The distinction is critical, however, because there is an intrinsic fluctuation caused by the way polls determine who is and isn’t a likely voter. “The problem is — and this is particularly true of Gallup — that they use an elaborate screening mechanism,” explains Ruy Teixeira, a fellow at the Center for American Progress who has been a vocal critic of the likely-voter model. “Gallup asks seven questions that try to gauge involvement and interest in the campaigns. This captures people who are most energized by the campaign at any given time. And that has party implications, because at different times, different people are energized.”

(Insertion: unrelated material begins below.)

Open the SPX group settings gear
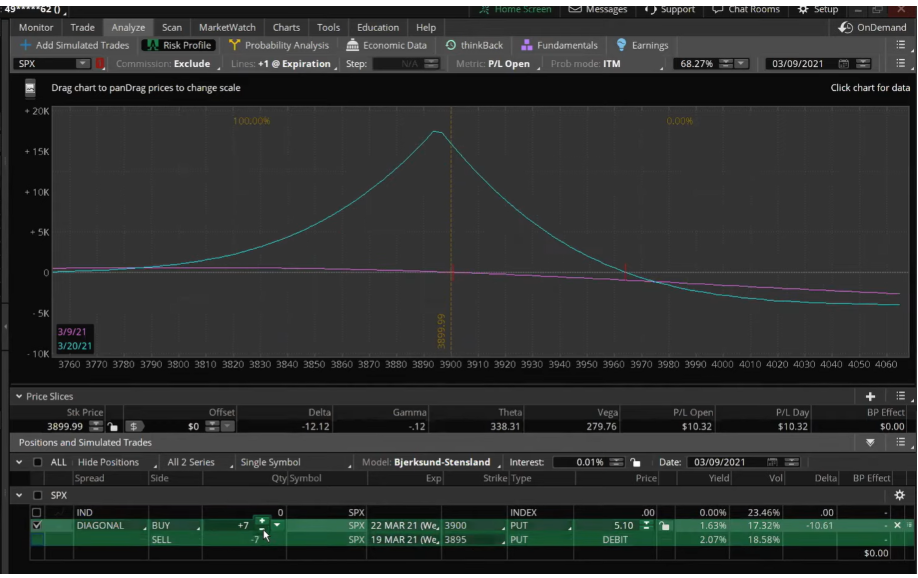 coord(899,495)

Again, the period after the RNC stands as an example: Bush supporters are excited, so more Republicans than Democrats turn up in the likely-voter samples. “This means,” says Teixeira, “that much of the movement in the Gallup Poll is due to who is counted as a likely voter rather than movement in public opinion.”
Gallup recognizes that their likely-voter model encourages wider swings — but they say that swing is what they want to measure. “Gallup looks for movement,” explains Frank Newport, the editor of the Gallup Poll. “Ours is more sensitive than other polls, so that we can see changes.” Jim Norman, the polling director for USA Today, which along with CNN has an exclusive arrangement with Gallup, also acknowledges that their system “at certain times exaggerates the turnout from one party or another.”

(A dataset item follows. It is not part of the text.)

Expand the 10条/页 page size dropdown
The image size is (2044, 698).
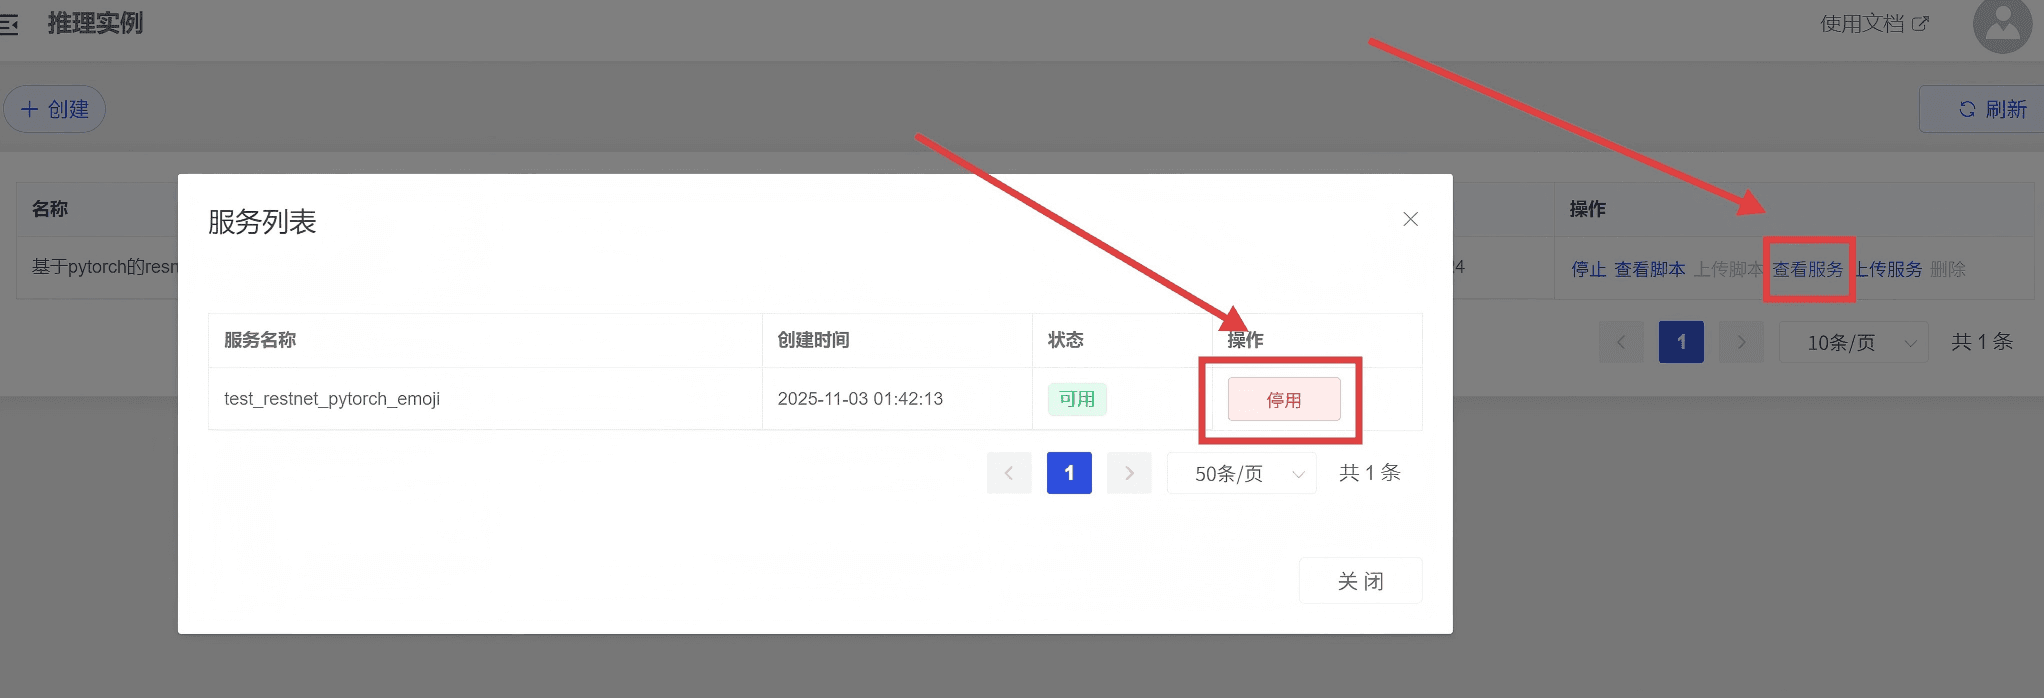click(1853, 343)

Kerry partisans note that the exaggeration this year has favored the Republicans. Some have been making the conspiratorial observation that Gallup’s CEO, Jim Clifton, is a Republican donor, and they suggest that the organization puts its thumb on the scales. Every polling professional I spoke with dismissed that theory out of hand. But in this election cycle there is no question that for whatever reason, Republicans have been overrepresented by Gallup and other likely voter polls.
Take the Gallup report with Bush’s 13-point advantage, for instance. Here was the party identification among likely voters, with 7 percent more Republicans in the sample:
GOP: 305 (40 percent)
Democrat: 253 (33 percent)
Independent: 208 (28 percent)
Actual voter turnout, however, has never looked like this. In 2000, the proportion was even: 34 percent Republican, 34 percent Democrat, and 33 percent Independent. For the 20 years previous, more Democrats than Republicans voted in national elections. Adjusting Gallup’s sample composition to reflect that kind of turnout in 2004 would slash Bush’s lead. That would bring it more in line with Pew’s poll, whose sample had slightly more Democrats than Republicans.

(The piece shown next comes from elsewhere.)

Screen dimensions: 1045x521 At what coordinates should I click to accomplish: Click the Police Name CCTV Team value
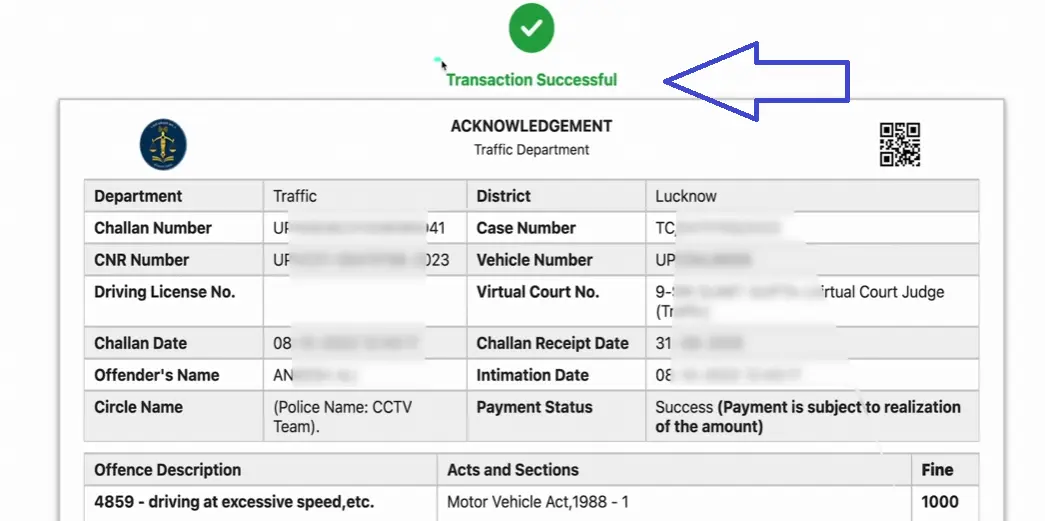(x=342, y=416)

Gallup’s explanation for the GOP tilt in their sample is that they don’t weight based on party identification because they view that as a fluid attitude rather than a firm characteristic like gender. “We do carefully weight the sample for hard demographic data like age, region, ethnicity and so on,” says Newport. “But people change their minds about affiliation, so we treat that as a variable that moves.”
Michael Dimock, the research director for Pew, said the same about their process. “We don’t weight for party ID either, because it shifts from one poll to the next,” he said.
But if both the Pew and Gallup polls were conducted with similar methodologies over mostly overlapping time periods, I asked, why would they have such different samples and results? “Yes,” Dimock responded, “that’s a good question.”
Neither did Newport have an explanation. But the discrepancy was caused by something. It could have been the likely-voter screen, or some other bias in the questions or time frame. Or the culprit may be what professor Vavreck called “the reality of sampling,” which is that “You just don’t always get a great draw.”
THIS MAY HAVE BEEN the case for the Gallup Poll, which looks like what statisticians call an outlier — a technical term for sampling error. Defending his poll, Frank Newport said that Gallup’s numbers were not out of line with other polls, none of which tilted toward Kerry — which is true, but it is also true that no other poll showed Bush with a 13-point lead.
The true state of opinion, most likely, is somewhere in the middle. “You need to look at a preponderance of the evidence,” professor Vavreck advises about gauging the information contained in polls. “Look at several and get a general sense.” Newport himself suggested doing the same, and cited the Web site Real Clear Politics, which compiles an average of available polls. Their current estimate: Bush is up by 5 points.
This is not, unfortunately, how the media usually approach poll numbers. Not only do news stories never question — or even describe — methodology, the reporters rarely create context by noting that the poll they’re reporting is just one of many.
And herein lies yet another systemic polling problem: Each network or paper commissions its own survey and then acts like it got some kind of scoop. They want to get their numbers out first, and tout them as news, so they don’t mention that the other guys’ numbers are different. The competition between proprietary polls forces the media, when reporting on the extremely sensitive state of national elections, to be essentially un-journalistic: They use only a single source — their own poll — while ignoring other, potentially conflicting information.